→ **To do**
Print, exactly and completely, the data that appears below.

Dataset entries:
= Beginning of Section =

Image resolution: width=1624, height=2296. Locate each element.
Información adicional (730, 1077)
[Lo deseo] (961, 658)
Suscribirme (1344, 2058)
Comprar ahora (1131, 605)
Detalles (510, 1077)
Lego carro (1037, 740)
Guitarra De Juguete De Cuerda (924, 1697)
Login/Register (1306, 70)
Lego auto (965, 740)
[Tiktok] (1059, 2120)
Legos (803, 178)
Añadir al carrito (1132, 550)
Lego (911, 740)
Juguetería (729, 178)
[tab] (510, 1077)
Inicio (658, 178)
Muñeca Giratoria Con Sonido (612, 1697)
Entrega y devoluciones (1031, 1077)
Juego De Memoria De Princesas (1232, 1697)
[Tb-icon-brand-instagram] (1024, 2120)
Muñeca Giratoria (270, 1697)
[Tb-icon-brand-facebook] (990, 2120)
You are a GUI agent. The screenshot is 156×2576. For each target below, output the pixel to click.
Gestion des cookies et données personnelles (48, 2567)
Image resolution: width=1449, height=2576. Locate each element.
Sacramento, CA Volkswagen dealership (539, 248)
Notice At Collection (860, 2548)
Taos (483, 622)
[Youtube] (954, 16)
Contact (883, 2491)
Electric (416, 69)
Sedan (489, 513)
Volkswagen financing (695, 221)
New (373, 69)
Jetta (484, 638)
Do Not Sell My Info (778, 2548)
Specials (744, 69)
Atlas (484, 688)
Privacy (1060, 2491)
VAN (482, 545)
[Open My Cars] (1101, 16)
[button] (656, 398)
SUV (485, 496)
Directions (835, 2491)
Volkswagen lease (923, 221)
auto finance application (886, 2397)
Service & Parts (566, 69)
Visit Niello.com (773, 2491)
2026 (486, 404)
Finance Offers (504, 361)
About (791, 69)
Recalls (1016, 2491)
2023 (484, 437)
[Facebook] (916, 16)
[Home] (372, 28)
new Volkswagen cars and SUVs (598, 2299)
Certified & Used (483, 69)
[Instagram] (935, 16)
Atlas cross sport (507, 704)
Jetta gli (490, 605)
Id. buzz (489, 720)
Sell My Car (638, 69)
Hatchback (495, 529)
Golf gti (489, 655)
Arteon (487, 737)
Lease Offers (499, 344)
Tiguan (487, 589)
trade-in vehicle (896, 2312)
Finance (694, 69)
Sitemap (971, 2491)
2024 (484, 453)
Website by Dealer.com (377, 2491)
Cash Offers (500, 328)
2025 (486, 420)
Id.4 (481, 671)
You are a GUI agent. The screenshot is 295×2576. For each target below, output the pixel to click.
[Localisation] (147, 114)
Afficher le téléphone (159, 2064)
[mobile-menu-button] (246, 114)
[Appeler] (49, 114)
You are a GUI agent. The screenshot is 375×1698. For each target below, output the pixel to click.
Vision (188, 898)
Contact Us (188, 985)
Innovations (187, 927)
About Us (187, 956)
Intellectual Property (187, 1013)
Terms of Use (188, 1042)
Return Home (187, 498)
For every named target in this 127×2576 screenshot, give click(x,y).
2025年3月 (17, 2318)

= End of Section =

→ **Written response**
Image resolution: width=1624, height=2296. Locate each element.
Información adicional (730, 1077)
[Lo deseo] (961, 658)
Suscribirme (1344, 2058)
Comprar ahora (1131, 605)
Detalles (510, 1077)
Lego carro (1037, 740)
Guitarra De Juguete De Cuerda (924, 1697)
Login/Register (1306, 70)
Lego auto (965, 740)
[Tiktok] (1059, 2120)
Legos (803, 178)
Añadir al carrito (1132, 550)
Lego (911, 740)
Juguetería (729, 178)
[tab] (510, 1077)
Inicio (658, 178)
Muñeca Giratoria Con Sonido (612, 1697)
Entrega y devoluciones (1031, 1077)
Juego De Memoria De Princesas (1232, 1697)
[Tb-icon-brand-instagram] (1024, 2120)
Muñeca Giratoria (270, 1697)
[Tb-icon-brand-facebook] (990, 2120)
You are a GUI agent. The screenshot is 156×2576. For each target below, output the pixel to click.
Gestion des cookies et données personnelles (48, 2567)
Image resolution: width=1449, height=2576. Locate each element.
Sacramento, CA Volkswagen dealership (539, 248)
Notice At Collection (860, 2548)
Taos (483, 622)
[Youtube] (954, 16)
Contact (883, 2491)
Electric (416, 69)
Sedan (489, 513)
Volkswagen financing (695, 221)
New (373, 69)
Jetta (484, 638)
Do Not Sell My Info (778, 2548)
Specials (744, 69)
Atlas (484, 688)
Privacy (1060, 2491)
VAN (482, 545)
[Open My Cars] (1101, 16)
[button] (656, 398)
SUV (485, 496)
Directions (835, 2491)
Volkswagen lease (923, 221)
auto finance application (886, 2397)
Service & Parts (566, 69)
Visit Niello.com (773, 2491)
2026 (486, 404)
Finance Offers (504, 361)
About (791, 69)
Recalls (1016, 2491)
2023 (484, 437)
[Facebook] (916, 16)
[Home] (372, 28)
new Volkswagen cars and SUVs (598, 2299)
Certified & Used (483, 69)
[Instagram] (935, 16)
Atlas cross sport (507, 704)
Jetta gli (490, 605)
Id. buzz (489, 720)
Sell My Car (638, 69)
Hatchback (495, 529)
Golf gti (489, 655)
Arteon (487, 737)
Lease Offers (499, 344)
Tiguan (487, 589)
trade-in vehicle (896, 2312)
Finance (694, 69)
Sitemap (971, 2491)
2024 (484, 453)
Website by Dealer.com (377, 2491)
Cash Offers (500, 328)
2025 (486, 420)
Id.4 (481, 671)
You are a GUI agent. The screenshot is 295×2576. For each target below, output the pixel to click.
[Localisation] (147, 114)
Afficher le téléphone (159, 2064)
[mobile-menu-button] (246, 114)
[Appeler] (49, 114)
You are a GUI agent. The screenshot is 375×1698. For each target below, output the pixel to click.
Vision (188, 898)
Contact Us (188, 985)
Innovations (187, 927)
About Us (187, 956)
Intellectual Property (187, 1013)
Terms of Use (188, 1042)
Return Home (187, 498)
For every named target in this 127×2576 screenshot, give click(x,y).
2025年3月 (17, 2318)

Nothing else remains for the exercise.